Huffing, Onyx steps closer and indicates the chair. Rayne sits, folding his hands on his lap. “You’re staying?”
“Yeah.”
“You don’t have to.”
“I know.”
Going to the wall nearby, Onyx folds his arms across his chest and leans against the cold concrete, and for a while, they say nothing. He listens to the subtle change in Rayne’s noises, waiting for the moment the vents ease up.
“It’s strange, but it seems quieter when you’re here,” Rayne eventually says.
Onyx shrugs one shoulder. “I’m just a distraction, that’s all.”
“Maybe.” A curious pause, like he’s listening to something only he can hear. “Onyx, you really don’t have to—”
“If you’re going to break,” Onyx cuts in. “I’d rather be here when it happens.”
After a long time, Rayne nods, just once. He eases back in the chair, letting his weight fully settle, and stares down at the floor. “Okay,” he whispers, and it feels like a decision has just been made.

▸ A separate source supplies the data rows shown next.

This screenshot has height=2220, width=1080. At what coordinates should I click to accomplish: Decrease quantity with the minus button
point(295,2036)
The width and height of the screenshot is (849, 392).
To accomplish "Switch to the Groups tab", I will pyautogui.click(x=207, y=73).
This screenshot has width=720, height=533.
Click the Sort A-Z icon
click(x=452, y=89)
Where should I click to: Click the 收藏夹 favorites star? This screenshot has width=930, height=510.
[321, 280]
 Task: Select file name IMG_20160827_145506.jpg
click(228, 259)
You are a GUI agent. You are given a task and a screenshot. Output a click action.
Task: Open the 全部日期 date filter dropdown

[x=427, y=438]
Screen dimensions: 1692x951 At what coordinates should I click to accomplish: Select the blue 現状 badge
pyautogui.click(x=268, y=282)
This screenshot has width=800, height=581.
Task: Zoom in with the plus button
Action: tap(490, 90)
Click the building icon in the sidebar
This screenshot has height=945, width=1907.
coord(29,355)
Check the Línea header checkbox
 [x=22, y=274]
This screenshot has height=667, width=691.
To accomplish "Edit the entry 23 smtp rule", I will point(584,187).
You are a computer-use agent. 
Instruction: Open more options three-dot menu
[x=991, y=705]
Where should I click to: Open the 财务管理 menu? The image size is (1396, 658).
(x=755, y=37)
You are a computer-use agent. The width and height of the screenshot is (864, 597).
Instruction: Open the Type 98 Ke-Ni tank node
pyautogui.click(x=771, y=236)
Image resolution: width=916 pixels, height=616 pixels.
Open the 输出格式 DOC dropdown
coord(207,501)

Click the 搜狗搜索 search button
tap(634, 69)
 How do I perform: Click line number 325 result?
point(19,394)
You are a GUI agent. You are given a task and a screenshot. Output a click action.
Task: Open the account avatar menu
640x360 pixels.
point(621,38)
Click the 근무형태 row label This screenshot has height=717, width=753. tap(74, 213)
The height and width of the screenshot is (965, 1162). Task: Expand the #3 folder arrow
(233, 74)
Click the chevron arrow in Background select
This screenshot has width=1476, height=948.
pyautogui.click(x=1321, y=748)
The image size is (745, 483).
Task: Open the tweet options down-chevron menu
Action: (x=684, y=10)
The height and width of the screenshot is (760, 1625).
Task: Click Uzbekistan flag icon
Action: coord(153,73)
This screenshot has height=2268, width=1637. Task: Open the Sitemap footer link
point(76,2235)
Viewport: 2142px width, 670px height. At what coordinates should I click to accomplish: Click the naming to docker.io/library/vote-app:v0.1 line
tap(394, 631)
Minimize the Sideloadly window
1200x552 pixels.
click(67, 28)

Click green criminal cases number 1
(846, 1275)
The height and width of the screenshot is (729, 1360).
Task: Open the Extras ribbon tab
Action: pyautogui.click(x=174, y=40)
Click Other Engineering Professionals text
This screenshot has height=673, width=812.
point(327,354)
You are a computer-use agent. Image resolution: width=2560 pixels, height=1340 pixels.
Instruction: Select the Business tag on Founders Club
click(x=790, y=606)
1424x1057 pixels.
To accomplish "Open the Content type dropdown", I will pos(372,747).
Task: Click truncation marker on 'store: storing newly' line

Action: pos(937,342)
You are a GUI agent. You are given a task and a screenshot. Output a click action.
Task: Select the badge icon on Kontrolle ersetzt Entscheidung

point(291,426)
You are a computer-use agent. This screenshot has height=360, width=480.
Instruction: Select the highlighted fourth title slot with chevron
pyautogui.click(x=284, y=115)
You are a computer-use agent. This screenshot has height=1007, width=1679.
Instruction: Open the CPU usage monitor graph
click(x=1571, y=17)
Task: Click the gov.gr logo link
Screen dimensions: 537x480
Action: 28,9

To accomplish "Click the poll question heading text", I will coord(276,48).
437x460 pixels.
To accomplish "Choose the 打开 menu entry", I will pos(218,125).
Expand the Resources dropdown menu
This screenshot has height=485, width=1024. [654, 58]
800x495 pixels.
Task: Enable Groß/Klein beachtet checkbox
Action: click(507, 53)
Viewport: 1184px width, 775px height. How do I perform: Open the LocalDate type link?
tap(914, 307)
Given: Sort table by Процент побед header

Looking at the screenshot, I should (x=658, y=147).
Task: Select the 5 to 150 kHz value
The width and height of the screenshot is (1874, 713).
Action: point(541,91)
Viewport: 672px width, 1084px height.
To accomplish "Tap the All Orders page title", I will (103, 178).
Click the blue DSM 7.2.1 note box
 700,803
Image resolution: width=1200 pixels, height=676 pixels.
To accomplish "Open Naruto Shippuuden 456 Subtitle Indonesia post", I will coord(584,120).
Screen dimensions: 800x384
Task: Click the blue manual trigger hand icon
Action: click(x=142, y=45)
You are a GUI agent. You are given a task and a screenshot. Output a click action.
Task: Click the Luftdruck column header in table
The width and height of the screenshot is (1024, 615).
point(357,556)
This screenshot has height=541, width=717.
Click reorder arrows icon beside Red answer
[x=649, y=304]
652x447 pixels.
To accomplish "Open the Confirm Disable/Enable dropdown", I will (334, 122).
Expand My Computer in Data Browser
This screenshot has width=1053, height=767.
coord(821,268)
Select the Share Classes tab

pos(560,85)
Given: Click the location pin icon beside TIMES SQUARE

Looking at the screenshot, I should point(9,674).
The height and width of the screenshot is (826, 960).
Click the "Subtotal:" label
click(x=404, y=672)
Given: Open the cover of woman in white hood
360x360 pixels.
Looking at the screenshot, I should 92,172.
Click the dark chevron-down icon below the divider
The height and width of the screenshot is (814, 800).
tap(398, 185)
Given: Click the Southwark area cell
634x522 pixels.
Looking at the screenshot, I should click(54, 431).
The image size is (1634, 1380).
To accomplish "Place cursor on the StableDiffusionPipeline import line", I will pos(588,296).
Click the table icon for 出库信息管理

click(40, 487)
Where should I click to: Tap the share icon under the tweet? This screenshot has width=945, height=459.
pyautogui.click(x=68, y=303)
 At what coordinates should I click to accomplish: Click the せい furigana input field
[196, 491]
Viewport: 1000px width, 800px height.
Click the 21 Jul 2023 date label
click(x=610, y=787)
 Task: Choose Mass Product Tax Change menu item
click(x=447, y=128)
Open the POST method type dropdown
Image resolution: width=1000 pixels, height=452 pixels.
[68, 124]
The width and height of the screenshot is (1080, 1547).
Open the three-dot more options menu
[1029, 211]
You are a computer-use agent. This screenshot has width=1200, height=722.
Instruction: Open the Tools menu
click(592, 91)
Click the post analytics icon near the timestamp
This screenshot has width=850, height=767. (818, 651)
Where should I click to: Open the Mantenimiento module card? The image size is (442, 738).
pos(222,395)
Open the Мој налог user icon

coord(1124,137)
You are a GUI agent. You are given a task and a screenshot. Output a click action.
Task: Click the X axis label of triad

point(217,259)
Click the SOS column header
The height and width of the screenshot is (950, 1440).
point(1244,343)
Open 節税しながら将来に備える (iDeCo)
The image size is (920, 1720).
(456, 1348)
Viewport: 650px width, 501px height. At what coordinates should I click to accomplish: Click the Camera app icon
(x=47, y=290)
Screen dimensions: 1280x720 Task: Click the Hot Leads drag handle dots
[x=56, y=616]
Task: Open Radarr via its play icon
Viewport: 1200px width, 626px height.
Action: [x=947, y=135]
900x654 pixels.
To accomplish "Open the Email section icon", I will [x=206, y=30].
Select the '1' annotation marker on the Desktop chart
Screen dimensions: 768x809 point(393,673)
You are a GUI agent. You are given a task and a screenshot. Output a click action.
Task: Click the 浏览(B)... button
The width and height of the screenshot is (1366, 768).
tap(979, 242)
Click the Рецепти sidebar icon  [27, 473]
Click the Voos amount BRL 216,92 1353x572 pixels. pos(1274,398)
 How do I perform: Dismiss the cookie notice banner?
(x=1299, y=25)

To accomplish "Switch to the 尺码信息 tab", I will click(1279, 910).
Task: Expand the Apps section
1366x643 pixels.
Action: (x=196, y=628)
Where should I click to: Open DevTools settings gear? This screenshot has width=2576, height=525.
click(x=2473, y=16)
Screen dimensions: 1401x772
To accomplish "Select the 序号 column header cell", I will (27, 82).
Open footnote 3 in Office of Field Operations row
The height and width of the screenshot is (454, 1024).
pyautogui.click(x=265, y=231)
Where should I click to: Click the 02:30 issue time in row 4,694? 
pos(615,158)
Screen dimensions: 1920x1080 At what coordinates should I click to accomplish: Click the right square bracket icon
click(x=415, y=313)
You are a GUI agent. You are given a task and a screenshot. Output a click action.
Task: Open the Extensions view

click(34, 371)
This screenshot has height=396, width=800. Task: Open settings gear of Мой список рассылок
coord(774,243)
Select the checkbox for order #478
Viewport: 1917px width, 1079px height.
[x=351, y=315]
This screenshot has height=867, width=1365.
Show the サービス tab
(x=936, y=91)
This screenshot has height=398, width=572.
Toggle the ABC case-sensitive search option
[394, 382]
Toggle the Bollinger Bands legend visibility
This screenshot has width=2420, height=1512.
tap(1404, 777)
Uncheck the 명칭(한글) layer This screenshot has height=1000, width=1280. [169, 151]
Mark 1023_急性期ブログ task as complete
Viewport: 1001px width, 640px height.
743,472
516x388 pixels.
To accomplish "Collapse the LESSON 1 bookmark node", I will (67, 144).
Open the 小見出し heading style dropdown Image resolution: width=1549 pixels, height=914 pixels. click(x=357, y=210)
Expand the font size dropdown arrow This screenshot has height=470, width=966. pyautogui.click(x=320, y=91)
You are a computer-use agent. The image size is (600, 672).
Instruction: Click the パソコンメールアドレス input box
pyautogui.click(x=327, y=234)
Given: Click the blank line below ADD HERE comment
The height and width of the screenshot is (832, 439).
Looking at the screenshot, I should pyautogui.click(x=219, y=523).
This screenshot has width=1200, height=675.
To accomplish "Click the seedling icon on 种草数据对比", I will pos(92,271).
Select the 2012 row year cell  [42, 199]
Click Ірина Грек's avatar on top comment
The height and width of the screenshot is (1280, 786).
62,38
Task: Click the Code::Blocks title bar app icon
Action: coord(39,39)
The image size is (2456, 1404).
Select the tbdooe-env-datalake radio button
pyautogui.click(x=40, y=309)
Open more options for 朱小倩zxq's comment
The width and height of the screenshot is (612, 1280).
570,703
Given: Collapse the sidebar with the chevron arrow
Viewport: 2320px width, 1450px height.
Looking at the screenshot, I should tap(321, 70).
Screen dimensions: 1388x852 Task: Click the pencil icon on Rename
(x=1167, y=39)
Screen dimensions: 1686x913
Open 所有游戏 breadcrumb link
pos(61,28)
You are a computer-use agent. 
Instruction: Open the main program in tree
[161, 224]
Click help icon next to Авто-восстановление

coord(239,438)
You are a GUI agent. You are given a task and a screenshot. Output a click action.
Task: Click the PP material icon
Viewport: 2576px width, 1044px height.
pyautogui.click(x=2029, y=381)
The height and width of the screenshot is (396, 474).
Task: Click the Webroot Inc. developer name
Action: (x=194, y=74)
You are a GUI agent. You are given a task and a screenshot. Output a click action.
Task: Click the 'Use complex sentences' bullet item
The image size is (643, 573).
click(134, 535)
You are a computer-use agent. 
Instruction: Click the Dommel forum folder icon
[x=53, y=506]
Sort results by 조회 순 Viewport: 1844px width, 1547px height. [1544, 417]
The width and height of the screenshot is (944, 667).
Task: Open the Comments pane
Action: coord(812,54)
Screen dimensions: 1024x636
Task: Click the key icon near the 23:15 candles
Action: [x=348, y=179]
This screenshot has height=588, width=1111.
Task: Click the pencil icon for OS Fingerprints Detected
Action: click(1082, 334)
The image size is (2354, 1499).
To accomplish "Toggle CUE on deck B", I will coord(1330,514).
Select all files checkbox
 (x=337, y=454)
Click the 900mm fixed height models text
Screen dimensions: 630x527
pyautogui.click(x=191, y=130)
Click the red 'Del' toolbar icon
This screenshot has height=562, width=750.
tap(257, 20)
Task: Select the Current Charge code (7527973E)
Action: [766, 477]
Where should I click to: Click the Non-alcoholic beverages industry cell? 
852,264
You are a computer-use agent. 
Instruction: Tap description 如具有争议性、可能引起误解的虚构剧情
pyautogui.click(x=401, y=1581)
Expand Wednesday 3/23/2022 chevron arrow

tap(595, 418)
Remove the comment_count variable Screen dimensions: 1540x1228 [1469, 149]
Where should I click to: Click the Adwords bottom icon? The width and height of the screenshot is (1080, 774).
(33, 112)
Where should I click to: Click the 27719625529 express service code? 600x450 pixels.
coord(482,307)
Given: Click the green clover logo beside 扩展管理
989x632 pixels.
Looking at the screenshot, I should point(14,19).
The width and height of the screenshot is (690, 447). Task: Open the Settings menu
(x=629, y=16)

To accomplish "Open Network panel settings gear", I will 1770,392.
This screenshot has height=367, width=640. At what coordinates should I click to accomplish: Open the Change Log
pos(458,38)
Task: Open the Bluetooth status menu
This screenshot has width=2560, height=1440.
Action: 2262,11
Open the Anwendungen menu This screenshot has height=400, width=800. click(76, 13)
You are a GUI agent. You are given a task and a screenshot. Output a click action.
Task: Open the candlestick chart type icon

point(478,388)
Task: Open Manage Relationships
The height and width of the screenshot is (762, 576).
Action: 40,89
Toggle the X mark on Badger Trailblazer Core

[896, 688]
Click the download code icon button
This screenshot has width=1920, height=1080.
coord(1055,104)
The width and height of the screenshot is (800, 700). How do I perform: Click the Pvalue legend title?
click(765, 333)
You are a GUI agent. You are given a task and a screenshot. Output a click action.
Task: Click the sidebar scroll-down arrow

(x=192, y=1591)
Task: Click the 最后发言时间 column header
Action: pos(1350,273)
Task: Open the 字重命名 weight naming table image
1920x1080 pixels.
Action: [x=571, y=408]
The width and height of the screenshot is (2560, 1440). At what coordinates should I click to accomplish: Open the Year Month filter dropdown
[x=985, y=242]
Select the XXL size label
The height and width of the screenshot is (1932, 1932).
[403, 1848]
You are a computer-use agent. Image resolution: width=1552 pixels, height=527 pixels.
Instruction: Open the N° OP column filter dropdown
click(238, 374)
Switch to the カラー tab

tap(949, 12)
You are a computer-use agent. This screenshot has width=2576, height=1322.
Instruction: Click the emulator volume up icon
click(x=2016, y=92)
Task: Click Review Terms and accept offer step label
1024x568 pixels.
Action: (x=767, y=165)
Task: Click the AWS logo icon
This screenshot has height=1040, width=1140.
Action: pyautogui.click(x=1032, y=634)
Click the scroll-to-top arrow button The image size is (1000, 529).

Onyx watches as Rayne goes very still, and he starts to understand what has just been decided. The soft whir becomes a stutter, and he hears internal mechanisms winding down with a tick-tick-click.
“Don’t let me sleep too long,” Rayne mutters. The last word is thin and drawn out, glitching a little at the end.
Onyx stiffens, letting his arms fall to his sides as he sees Rayne power down completely for the first time in months. For a horrible moment, he almost tells Rayne to stop, to wake up before he’s gone, but he doesn’t. He can’t.
No. This is Rayne’s choice, and if it means Onyx stays watch all night, then so be it. He has nowhere to be. Morning is still hours away.
Onyx remains where he is, listening to the tunnels outside in case anyone approaches, sensing the steady absence of heat where it had been too much before.
Rayne sleeps — really sleeps — and nothing breaks. The room gradually grows cooler.
And Onyx stays, because it’s what he does.